Es waren 56.400 Fahrzeuge, die heuer in den ersten drei Quartalen des Jahres bei Magna Steyr in Graz vom Band gelaufen sind. Zum Vergleich: Im Vorjahreszeitraum waren es noch 83.700 – also um ein Drittel mehr. Die herausfordernde Lage, in der die Gesamtfahrzeugfertigung von Magna Steyr in Graz steckt, bildet sich auch in der gestern präsentierten Quartalsbilanz wider. Zieht man nur das dritte Jahresviertel bis Ende September heran, waren 15.500 in Graz montierte Autos, im dritten Quartal 2023 waren es noch 22.900. Einer der Gründe, der im Quartalsbericht angeführt wird, ist das Fiasko rund um den US-E-Autobauer Fisker, der nach Insolvenz die Produktion in Graz stoppen musste. Die Umsätze der Grazer Gesamtfahrzeugfertigung sind bis Ende September im Jahresvergleich von 4,34 Milliarden Dollar auf 3,78 Milliarden gesunken, das operative Ergebnis (bereinigtes Ebit) von 81 auf 74 Millionen Dollar.

Dass die Fertigungszahlen in Graz vorerst weiter sinken, ist vorprogrammiert. So wird Ende des Jahres die Jaguar-Produktion (E-Pace/Verbrenner und der elektrische I-Pace) bei Magna Steyr auslaufen. Es ist eine Zäsur für das Grazer Werk, der I-Pace zum Beispiel galt als ein Vorreiter der E-Mobilität. Mit 2024 könnte man insgesamt auf 70.000 verkaufte Einheiten seit dem Produktionsstart 2018 kommen, viel mehr zählt aber der Einsatz im großen autonomen Robotaxi-Projekt der Google-Tochter Waymo, das in mehreren amerikanischen Städten läuft.

Der Jaguar I-Pace
Der Jaguar I-Pace © AFP / Jason Henry

Die große Herausforderung für Magna Steyr in der Steiermark: Einen Kunden zu finden, damit man die Zukunft planen kann, denn ab 2026 verabschieden sich auch BMW/Toyota, dann verbleibt nur noch die Marke Mercedes-Benz, die in Graz den „G“ produzieren lässt. Und der Auftrag von FourSeven, eine englische Elektro-Marke, finanziert durch einen Staatsfonds aus dem arabischen Raum kann in Graz wohl frühestens 2026/2027 realisiert werden. Der elektrische Fusilier von Ineos wurde vorerst einmal verschoben.

• **Die Aufgabenstellung**
Schreibe den Bericht über Magna Steyr in Graz im Anschluss an seinen letzten Satz weiter. Das anschließende Material ist eigenständig und gehört nicht zum Bericht über Magna Steyr in Graz.

• **Abschnitt des Datensatzes**
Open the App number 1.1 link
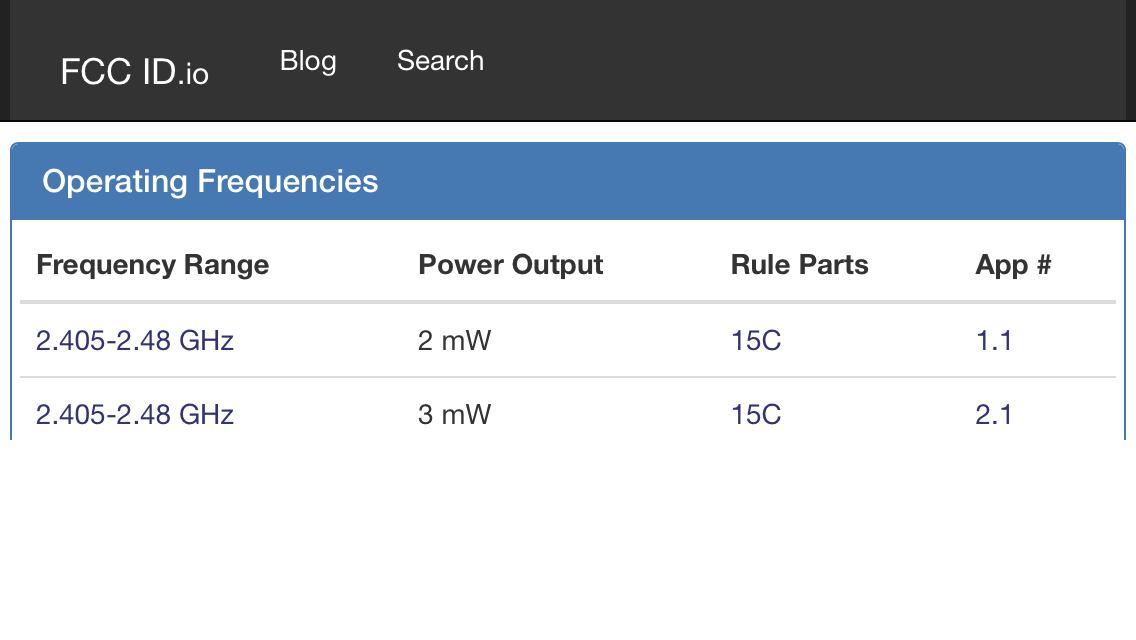1136x640 pixels. (x=994, y=341)
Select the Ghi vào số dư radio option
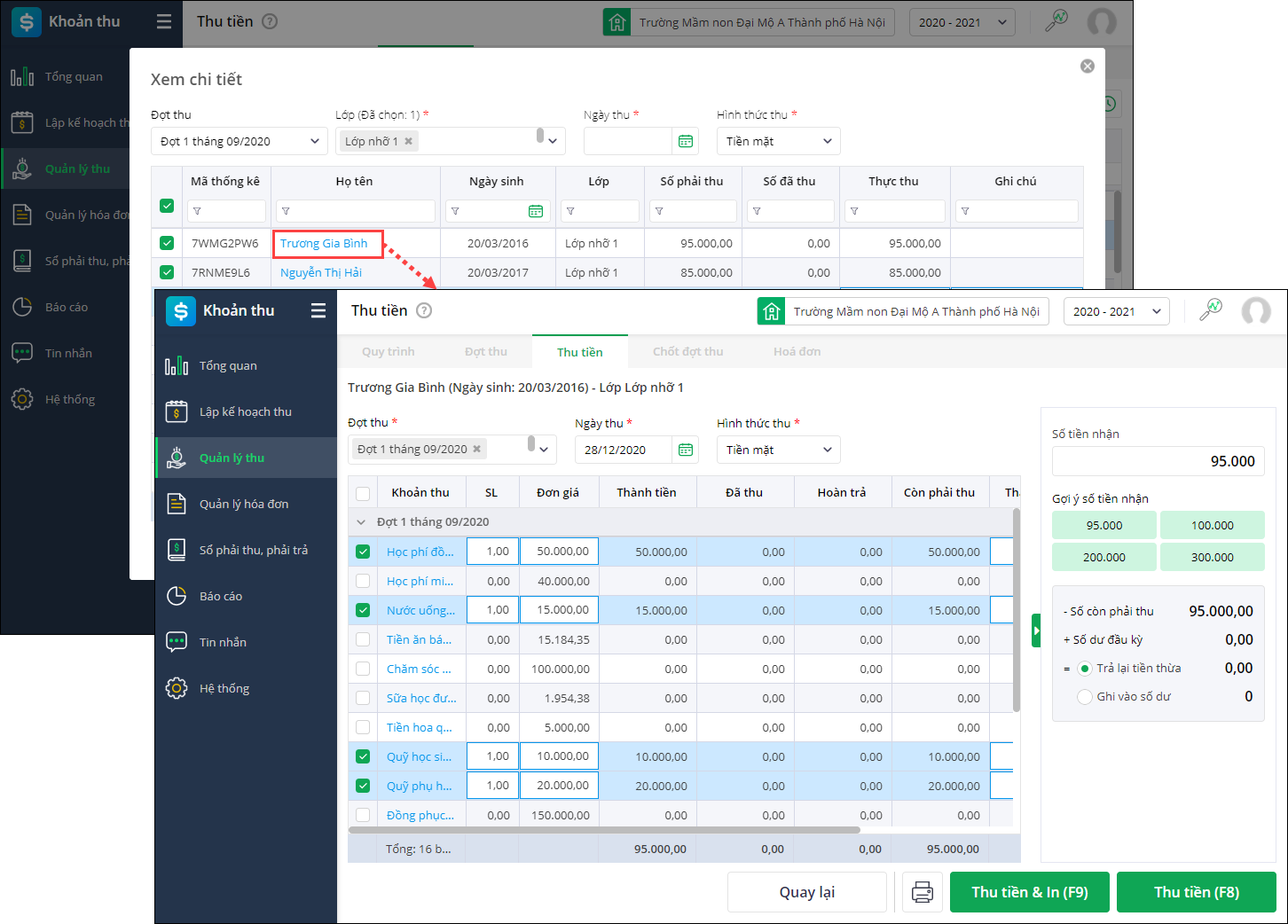 [x=1084, y=697]
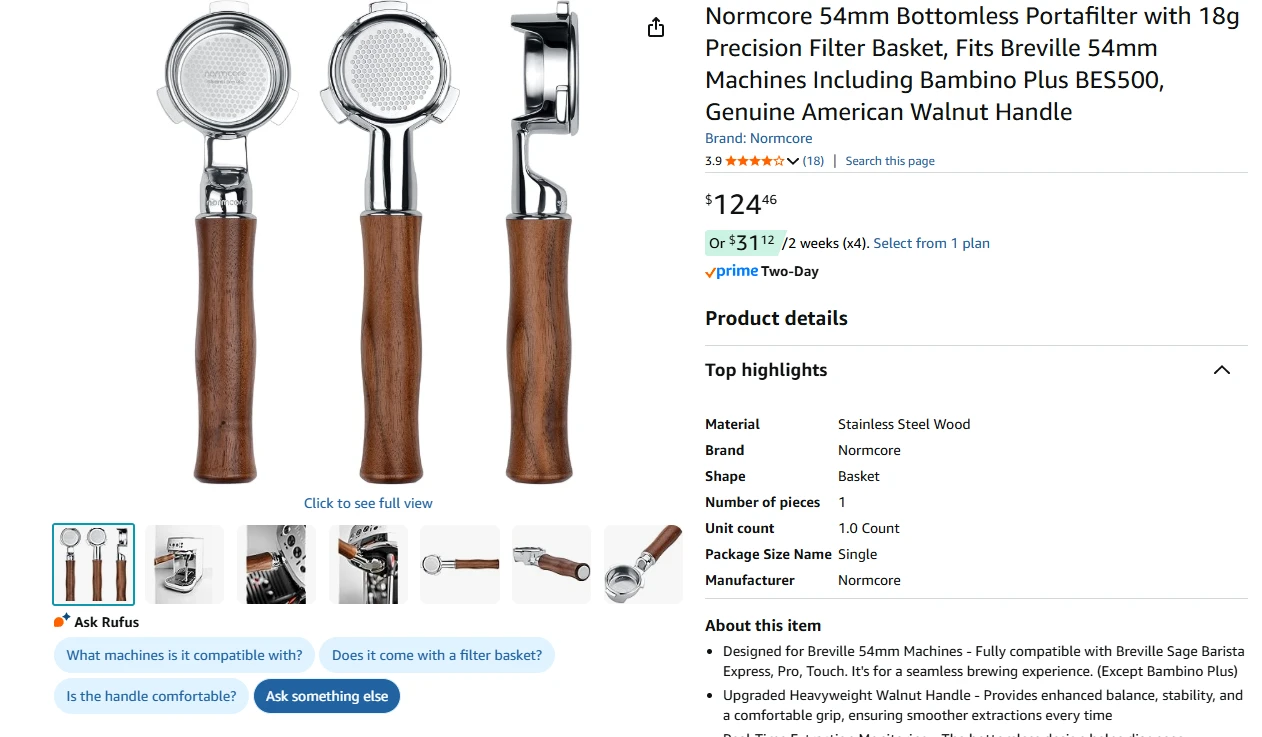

• **Lösung der Aufgabe**
Um 1000 Beschäftigte weniger als im Herbst 2023

Alleine seit Herbst 2023 haben 1000 Mitarbeiter Magna Steyr in der Steiermark verlassen. Großzügige Abfindungsprogramme laufen nach wie vor, die Alterszeitmodelle laufen aber aus. Die VW-Krise und die Automobilkrise der gesamten Branche trifft Magna Steyr und Magna selbst. In Deutschland wurden und werden alleine heuer drei Werke geschlossen, über 40 hatte man insgesamt aufgebaut.

Für die Steiermark und Magna Steyr hängt jetzt viel davon ab, ob man überhaupt chinesische Kunden findet, die aufgrund der von der EU beschlossenen Strafzölle in Europa produzieren werden. GAC-Vertreter waren zuletzt da, auch Geely wurde als potenzieller Kunde unter anderen genannt. Auch Chery ist ein Thema. Wir berichteten mehrfach.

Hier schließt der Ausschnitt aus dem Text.